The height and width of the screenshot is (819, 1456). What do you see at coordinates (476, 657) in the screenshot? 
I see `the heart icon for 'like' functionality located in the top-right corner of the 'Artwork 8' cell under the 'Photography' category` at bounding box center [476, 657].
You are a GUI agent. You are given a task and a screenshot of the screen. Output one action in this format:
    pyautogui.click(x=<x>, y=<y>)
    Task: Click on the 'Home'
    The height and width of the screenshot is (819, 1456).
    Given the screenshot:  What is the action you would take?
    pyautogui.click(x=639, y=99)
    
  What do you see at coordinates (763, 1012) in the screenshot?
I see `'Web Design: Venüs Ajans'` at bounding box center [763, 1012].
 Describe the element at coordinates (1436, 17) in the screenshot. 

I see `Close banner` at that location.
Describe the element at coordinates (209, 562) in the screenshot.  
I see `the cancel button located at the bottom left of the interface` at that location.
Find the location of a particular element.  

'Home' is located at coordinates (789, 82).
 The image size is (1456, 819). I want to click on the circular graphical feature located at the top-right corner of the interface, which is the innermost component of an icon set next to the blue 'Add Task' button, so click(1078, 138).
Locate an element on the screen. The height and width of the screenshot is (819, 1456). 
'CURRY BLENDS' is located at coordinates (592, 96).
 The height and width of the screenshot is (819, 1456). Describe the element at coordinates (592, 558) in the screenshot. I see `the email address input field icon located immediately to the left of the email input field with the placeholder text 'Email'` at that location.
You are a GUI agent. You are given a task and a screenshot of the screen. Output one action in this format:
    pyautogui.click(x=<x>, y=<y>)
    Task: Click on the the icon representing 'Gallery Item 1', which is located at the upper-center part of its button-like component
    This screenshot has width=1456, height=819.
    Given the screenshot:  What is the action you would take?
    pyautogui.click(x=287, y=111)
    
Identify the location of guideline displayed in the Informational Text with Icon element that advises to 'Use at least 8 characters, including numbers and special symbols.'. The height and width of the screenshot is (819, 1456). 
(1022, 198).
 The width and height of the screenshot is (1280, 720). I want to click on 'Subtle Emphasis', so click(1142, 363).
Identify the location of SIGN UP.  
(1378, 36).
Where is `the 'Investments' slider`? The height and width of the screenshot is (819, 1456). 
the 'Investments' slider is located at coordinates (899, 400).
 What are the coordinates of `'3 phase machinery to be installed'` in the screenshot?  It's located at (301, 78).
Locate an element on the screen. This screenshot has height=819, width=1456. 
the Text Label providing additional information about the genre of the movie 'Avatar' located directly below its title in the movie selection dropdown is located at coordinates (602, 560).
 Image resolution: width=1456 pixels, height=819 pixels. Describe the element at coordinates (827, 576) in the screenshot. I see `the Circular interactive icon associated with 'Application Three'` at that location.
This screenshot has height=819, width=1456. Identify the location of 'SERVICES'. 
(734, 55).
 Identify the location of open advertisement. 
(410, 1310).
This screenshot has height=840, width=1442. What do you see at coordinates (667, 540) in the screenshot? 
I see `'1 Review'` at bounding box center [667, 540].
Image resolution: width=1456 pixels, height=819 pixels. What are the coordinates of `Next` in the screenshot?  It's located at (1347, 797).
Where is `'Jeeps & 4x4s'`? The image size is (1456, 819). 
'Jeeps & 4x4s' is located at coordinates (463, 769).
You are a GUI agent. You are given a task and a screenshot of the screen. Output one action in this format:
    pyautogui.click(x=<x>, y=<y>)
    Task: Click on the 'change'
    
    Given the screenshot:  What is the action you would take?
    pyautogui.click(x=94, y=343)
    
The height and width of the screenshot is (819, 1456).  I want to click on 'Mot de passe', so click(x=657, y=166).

================================

## Stated problem
Convert every line of the material above into a Markdown table with two columns, Row and Line, numbering the rows in order and leaving out blank lines.

## Answer to this exercise
| Row | Line |
|---|---|
| 1 | The height and width of the screenshot is (819, 1456). What do you see at coordinates (476, 657) in the screenshot?  |
| 2 | I see `the heart icon for 'like' functionality located in the top-right corner of the 'Artwork 8' cell under the 'Photography' category` at bounding box center [476, 657]. |
| 3 | You are a GUI agent. You are given a task and a screenshot of the screen. Output one action in this format: |
| 4 |     pyautogui.click(x=<x>, y=<y>) |
| 5 |     Task: Click on the 'Home' |
| 6 |     The height and width of the screenshot is (819, 1456). |
| 7 |     Given the screenshot:  What is the action you would take? |
| 8 |     pyautogui.click(x=639, y=99) |
| 9 |   What do you see at coordinates (763, 1012) in the screenshot? |
| 10 | I see `'Web Design: Venüs Ajans'` at bounding box center [763, 1012]. |
| 11 |  Describe the element at coordinates (1436, 17) in the screenshot.  |
| 12 | I see `Close banner` at that location. |
| 13 | Describe the element at coordinates (209, 562) in the screenshot.   |
| 14 | I see `the cancel button located at the bottom left of the interface` at that location. |
| 15 | Find the location of a particular element.   |
| 16 | 'Home' is located at coordinates (789, 82). |
| 17 |  The image size is (1456, 819). I want to click on the circular graphical feature located at the top-right corner of the interface, which is the innermost component of an icon set next to the blue 'Add Task' button, so click(1078, 138). |
| 18 | Locate an element on the screen. The height and width of the screenshot is (819, 1456).  |
| 19 | 'CURRY BLENDS' is located at coordinates (592, 96). |
| 20 |  The height and width of the screenshot is (819, 1456). Describe the element at coordinates (592, 558) in the screenshot. I see `the email address input field icon located immediately to the left of the email input field with the placeholder text 'Email'` at that location. |
| 21 | You are a GUI agent. You are given a task and a screenshot of the screen. Output one action in this format: |
| 22 |     pyautogui.click(x=<x>, y=<y>) |
| 23 |     Task: Click on the the icon representing 'Gallery Item 1', which is located at the upper-center part of its button-like component |
| 24 |     This screenshot has width=1456, height=819. |
| 25 |     Given the screenshot:  What is the action you would take? |
| 26 |     pyautogui.click(x=287, y=111) |
| 27 | Identify the location of guideline displayed in the Informational Text with Icon element that advises to 'Use at least 8 characters, including numbers and special symbols.'. The height and width of the screenshot is (819, 1456).  |
| 28 | (1022, 198). |
| 29 |  The width and height of the screenshot is (1280, 720). I want to click on 'Subtle Emphasis', so click(1142, 363). |
| 30 | Identify the location of SIGN UP.   |
| 31 | (1378, 36). |
| 32 | Where is `the 'Investments' slider`? The height and width of the screenshot is (819, 1456).  |
| 33 | the 'Investments' slider is located at coordinates (899, 400). |
| 34 |  What are the coordinates of `'3 phase machinery to be installed'` in the screenshot?  It's located at (301, 78). |
| 35 | Locate an element on the screen. This screenshot has height=819, width=1456.  |
| 36 | the Text Label providing additional information about the genre of the movie 'Avatar' located directly below its title in the movie selection dropdown is located at coordinates (602, 560). |
| 37 |  Image resolution: width=1456 pixels, height=819 pixels. Describe the element at coordinates (827, 576) in the screenshot. I see `the Circular interactive icon associated with 'Application Three'` at that location. |
| 38 | This screenshot has height=819, width=1456. Identify the location of 'SERVICES'.  |
| 39 | (734, 55). |
| 40 |  Identify the location of open advertisement.  |
| 41 | (410, 1310). |
| 42 | This screenshot has height=840, width=1442. What do you see at coordinates (667, 540) in the screenshot?  |
| 43 | I see `'1 Review'` at bounding box center [667, 540]. |
| 44 | Image resolution: width=1456 pixels, height=819 pixels. What are the coordinates of `Next` in the screenshot?  It's located at (1347, 797). |
| 45 | Where is `'Jeeps & 4x4s'`? The image size is (1456, 819).  |
| 46 | 'Jeeps & 4x4s' is located at coordinates (463, 769). |
| 47 | You are a GUI agent. You are given a task and a screenshot of the screen. Output one action in this format: |
| 48 |     pyautogui.click(x=<x>, y=<y>) |
| 49 |     Task: Click on the 'change' |
| 50 |     Given the screenshot:  What is the action you would take? |
| 51 |     pyautogui.click(x=94, y=343) |
| 52 | The height and width of the screenshot is (819, 1456).  I want to click on 'Mot de passe', so click(x=657, y=166). |